Whatever his clients want, Appelbaum can deliver. “I’ve been adding a lot of gear,” he reports. “I’ve installed a Maselec MTC-1X console, upgraded my Weiss EQ to add dynamics and linear phase, added options to the TC System 6000, added JCF Audio, Dave Hill-designed Titan and Benchmark converters, and a Mutec clock. I have a new pair of Neumann KH310 three-way speakers; those are my near fields now,” he reports. Appelbaum’s main monitors are PMC IB1s driven by a Bryston 4B SST2.
It helps that Appelbaum has built up a good working knowledge of the global music markets over the years. “If it’s a band from a certain territory that is known for certain styles, you’ve got to know about those styles. If you know the styles and what they’re part of, the communication is much more fluent. I think it creates a better connection, and if there’s a need for changes, it’s easier for them to convey their ideas to you.”
Appelbaum’s client list just from the past year is extensive and eclectic, including a lot of English-language artists. Most recently, he mastered CD and DVD versions of Like It Is: Yes Live at the Bristol Hippodrome, featuring the prog rockers performing Going for the One and The Yes Album. He mastered the comeback single from Faith No More, a limited-edition vinyl release.
“Some albums were very successful,” he says. “One is by a band called Starset, mixed by Ben Grosse; that’s very high on the rock and heavy rock charts.” Other jobs have included Ill Nino’s Til Death, La Familia album; Limp Bizkit’s single, “Endless Slaughter;” projects by Butcher Babies, (Hed) Pe, Eric Gales and Norwegian band Mayhem; a single by Pepper featuring New Beat Fund, mixed by Matt Wallace; Archer, produced by Mike Clink; and an all-star Randy Rhoads tribute album.

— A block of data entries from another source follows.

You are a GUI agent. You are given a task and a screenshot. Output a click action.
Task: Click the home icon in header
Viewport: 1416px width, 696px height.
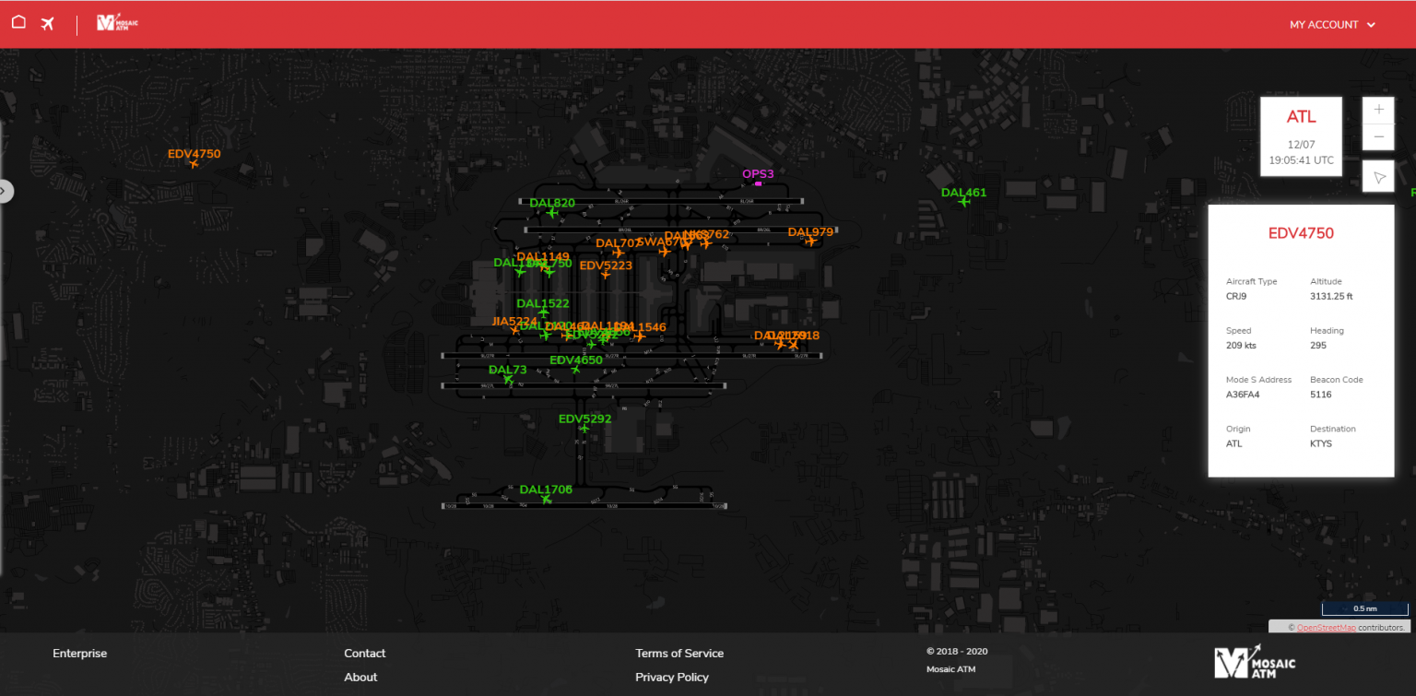point(18,23)
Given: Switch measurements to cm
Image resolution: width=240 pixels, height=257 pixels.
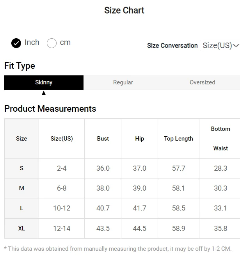Looking at the screenshot, I should pyautogui.click(x=52, y=43).
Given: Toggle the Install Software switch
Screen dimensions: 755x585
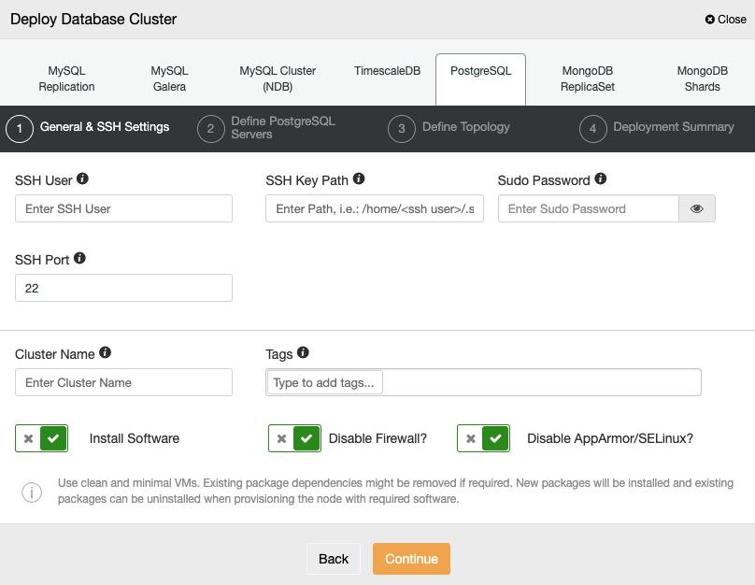Looking at the screenshot, I should [x=42, y=438].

There are numerous file-transfer services available, web-based and ftp, says Appelbaum, and he’s tried many of them. Even though many services send an email notification that the files have been downloaded, don’t assume anything, he says, and check with the recipient.

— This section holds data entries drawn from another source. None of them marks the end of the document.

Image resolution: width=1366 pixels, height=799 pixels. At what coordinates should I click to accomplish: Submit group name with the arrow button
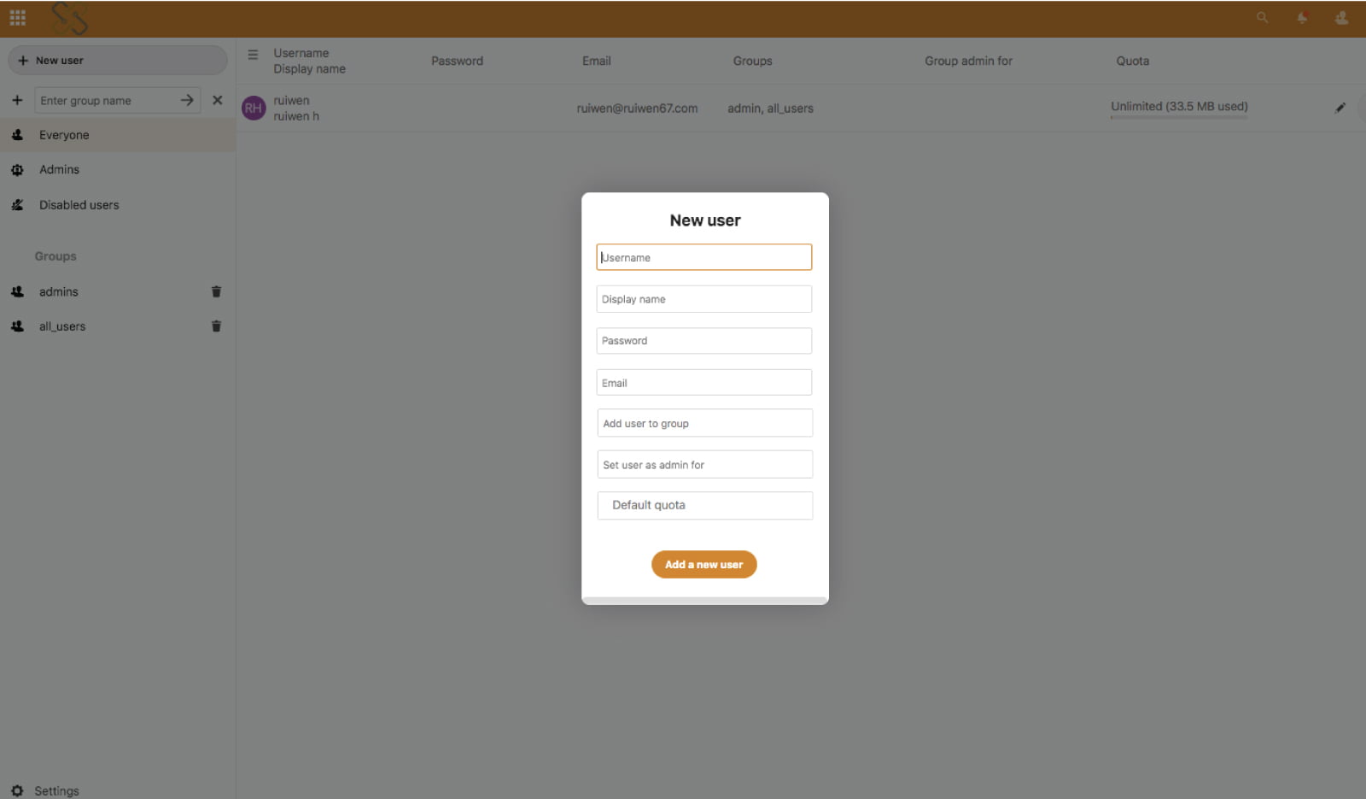(x=186, y=100)
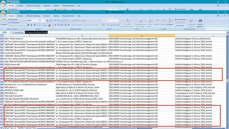This screenshot has height=129, width=229.
Task: Click the Вставить paste icon
Action: coord(4,21)
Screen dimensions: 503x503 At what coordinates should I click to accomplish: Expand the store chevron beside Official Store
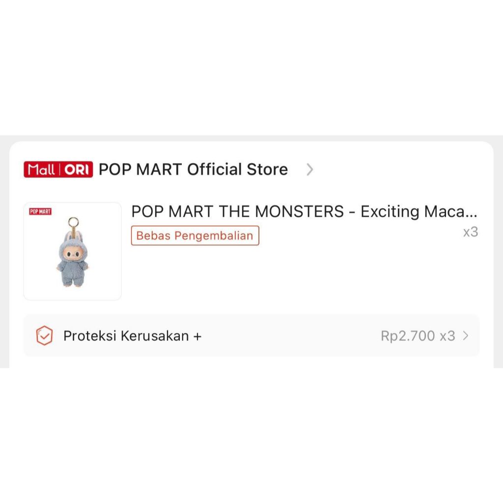(309, 169)
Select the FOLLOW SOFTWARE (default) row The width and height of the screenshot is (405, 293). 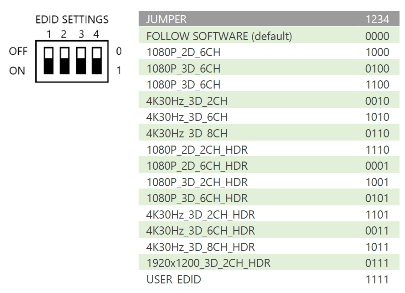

“I like WeTransfer—it’s two gigs if you just use the free version, and the cool thing is that you don’t have to register. After I send files, I usually copy and paste the link in an email to the client in case the link got sent to the spam filter.”

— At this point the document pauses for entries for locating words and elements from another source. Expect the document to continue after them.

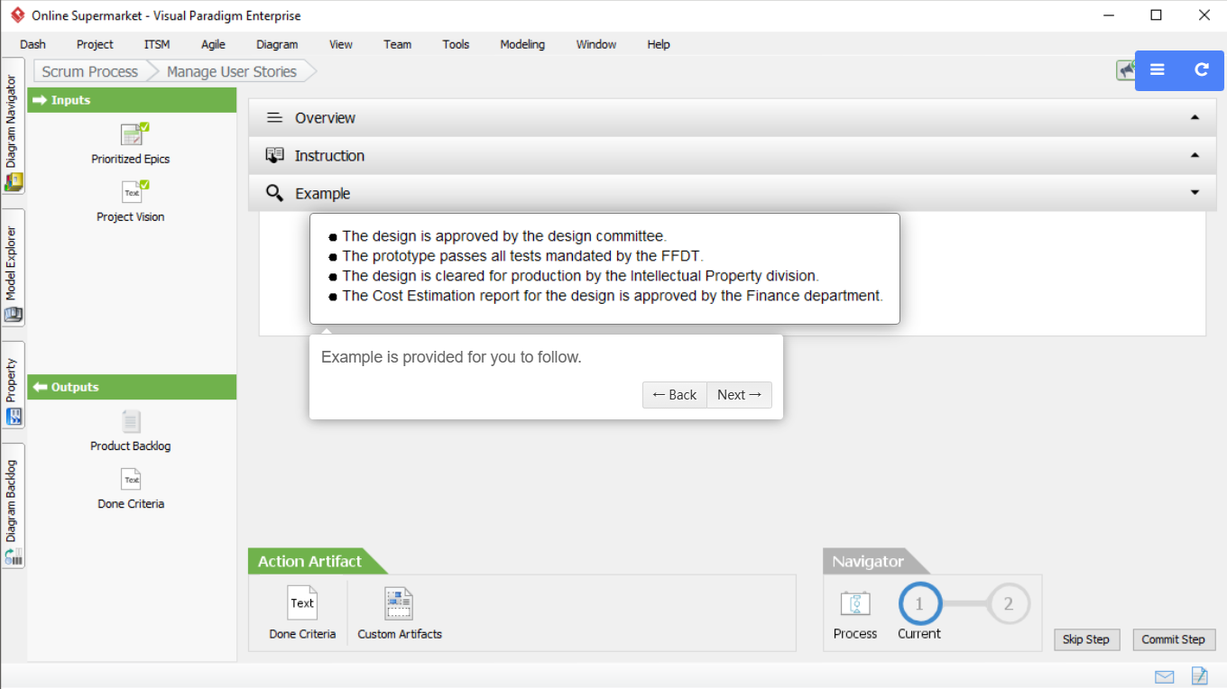This screenshot has width=1227, height=689.
Task: Open the Done Criteria action artifact
Action: [302, 603]
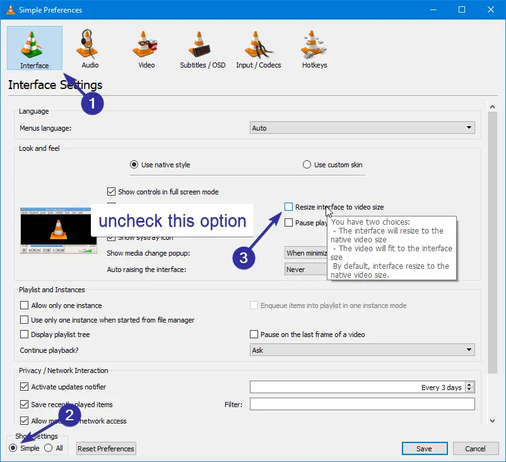The image size is (506, 462).
Task: Select the Interface settings category
Action: point(34,48)
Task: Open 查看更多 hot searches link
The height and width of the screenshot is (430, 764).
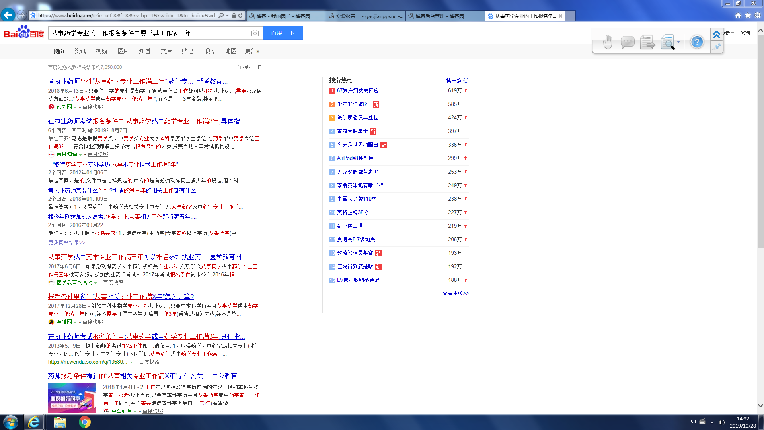Action: tap(456, 293)
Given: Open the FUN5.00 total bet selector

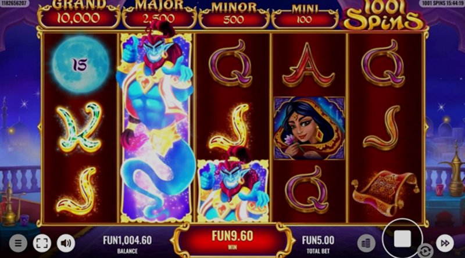Looking at the screenshot, I should click(x=318, y=245).
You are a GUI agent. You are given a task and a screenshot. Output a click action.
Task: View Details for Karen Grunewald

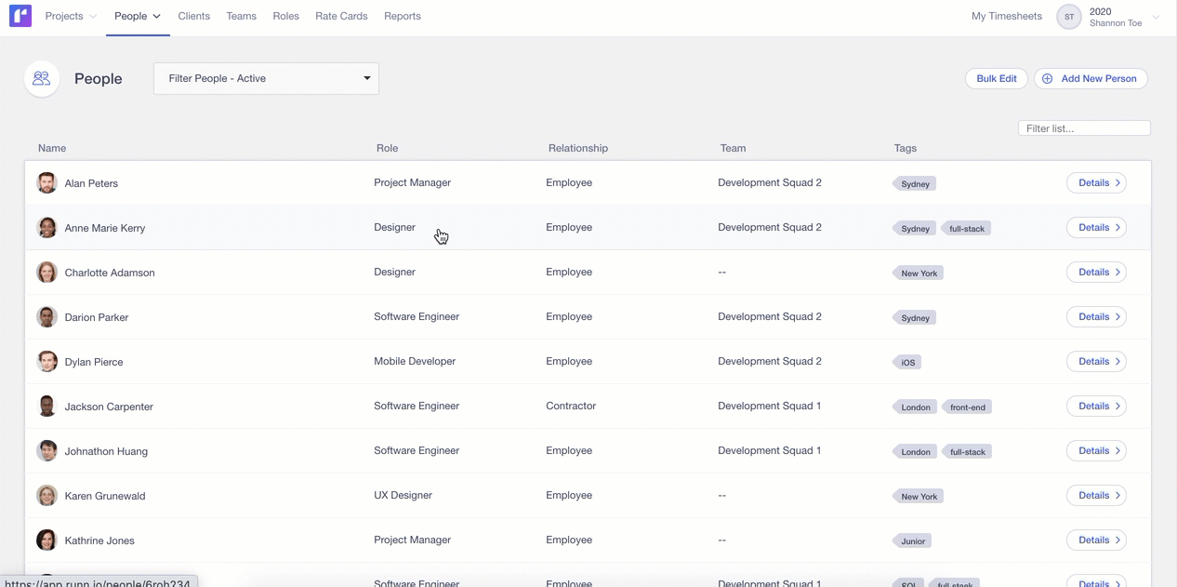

As for communication methods, “I’ll use all platforms, but I always prefer it if I can talk with a client. I like Skype because I can send attachments while I’m on there, and also call a phone. I know a lot of people say the best way to reach them is email, but it’s not really the best. People assume that if they’ve sent you a message you’re going to see it, but you shouldn’t assume that.”